__Instructions for the task__: Among the entries below, only the lines from the one with "Image resolution: width=1540" through the one with "The image size is (1002, 416)." are to be retyped, exactly and without pictures.

__Supplied material__:
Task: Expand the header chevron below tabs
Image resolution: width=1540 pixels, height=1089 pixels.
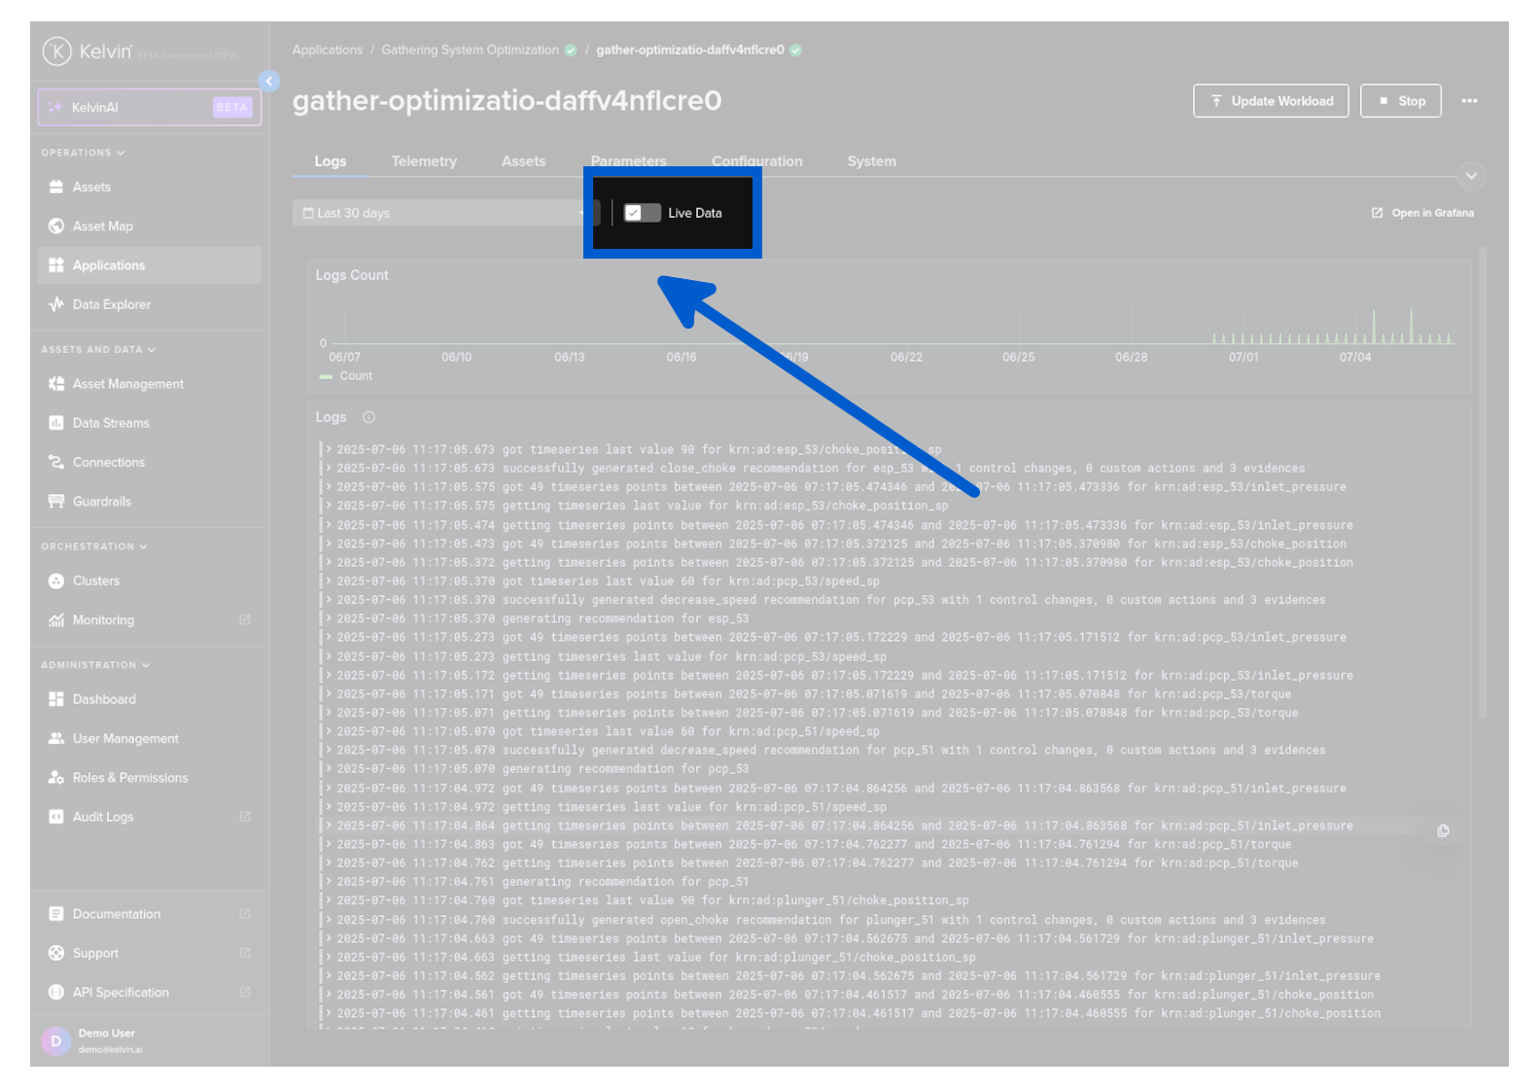Action: click(1471, 176)
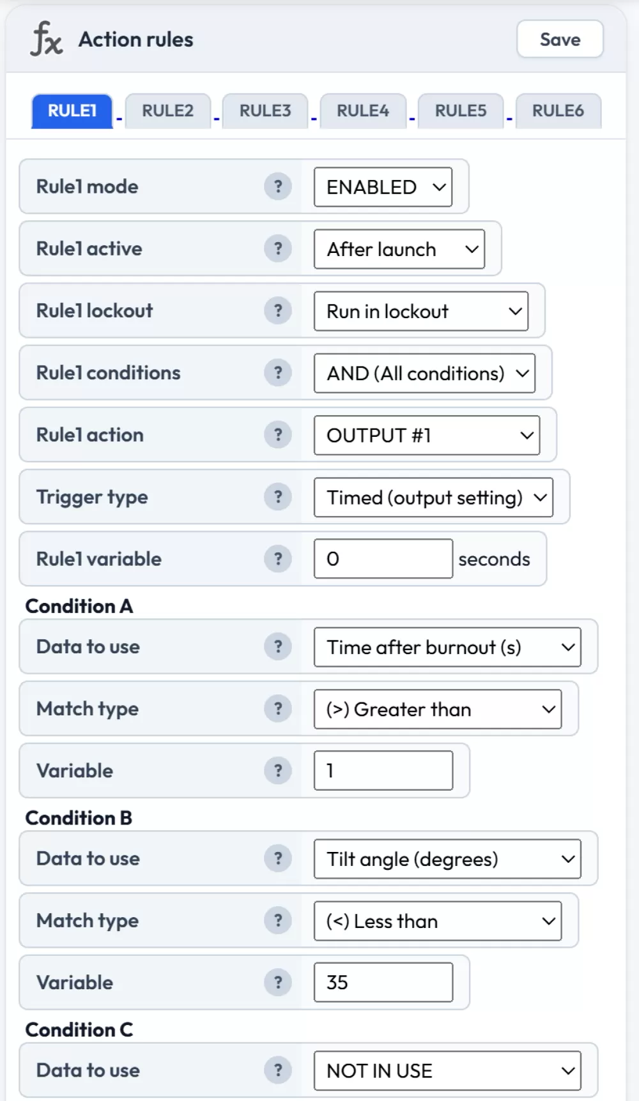Open Condition C NOT IN USE dropdown

point(447,1070)
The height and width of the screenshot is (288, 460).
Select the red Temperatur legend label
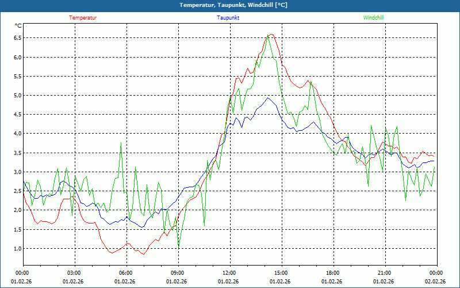point(83,18)
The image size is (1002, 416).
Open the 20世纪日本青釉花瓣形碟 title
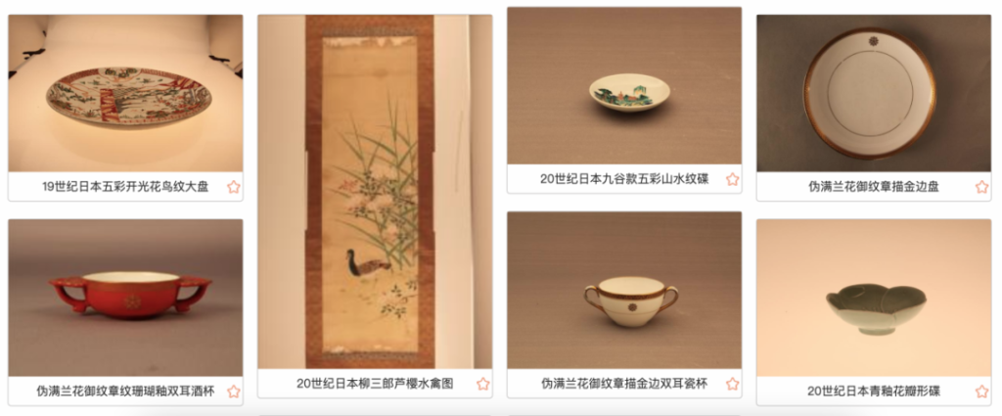874,392
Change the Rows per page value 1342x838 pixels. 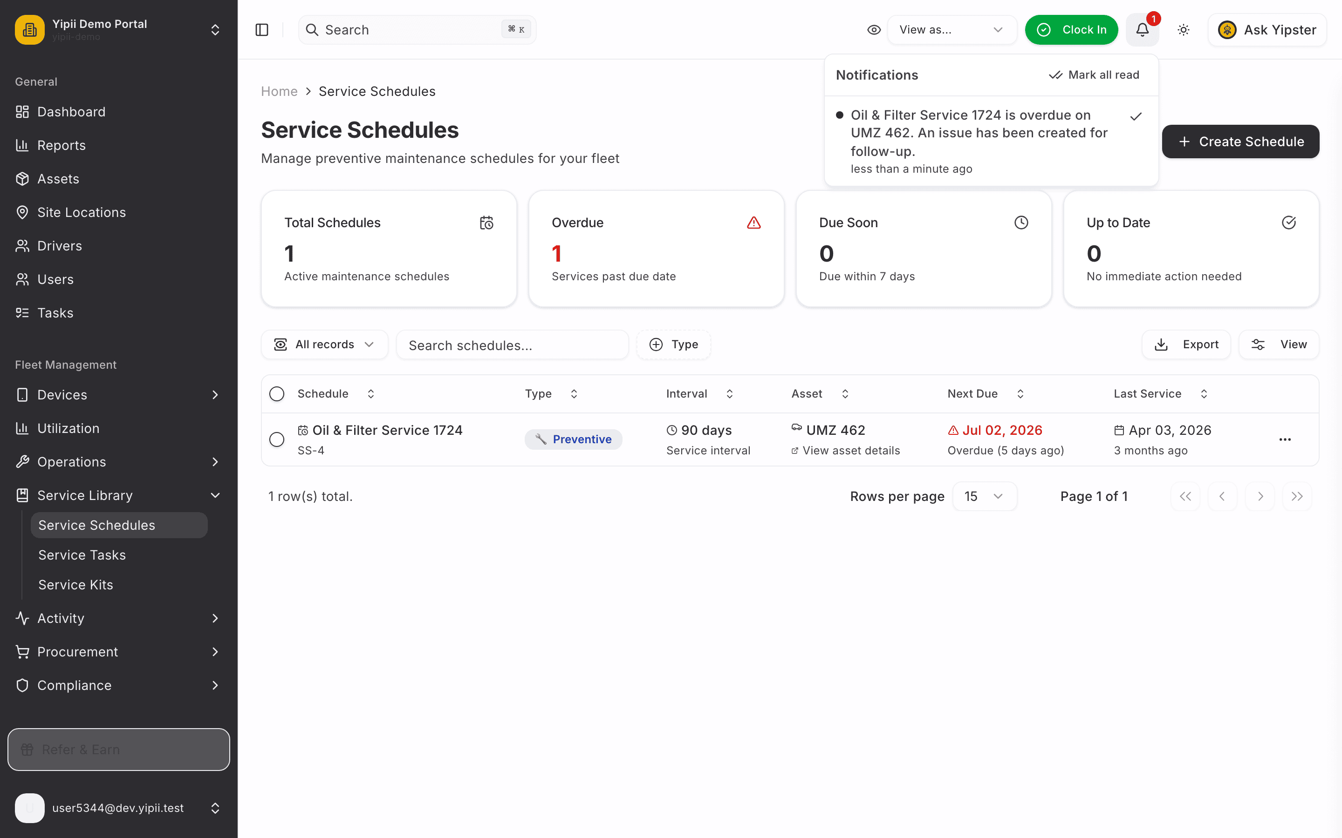984,497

__Exercise answer__:
Image resolution: width=1540 pixels, height=1089 pixels.
Action: click(1471, 176)
Open Condition C NOT IN USE dropdown

point(447,1070)
The height and width of the screenshot is (288, 460).
Select the red Temperatur legend label
point(83,18)
The image size is (1002, 416).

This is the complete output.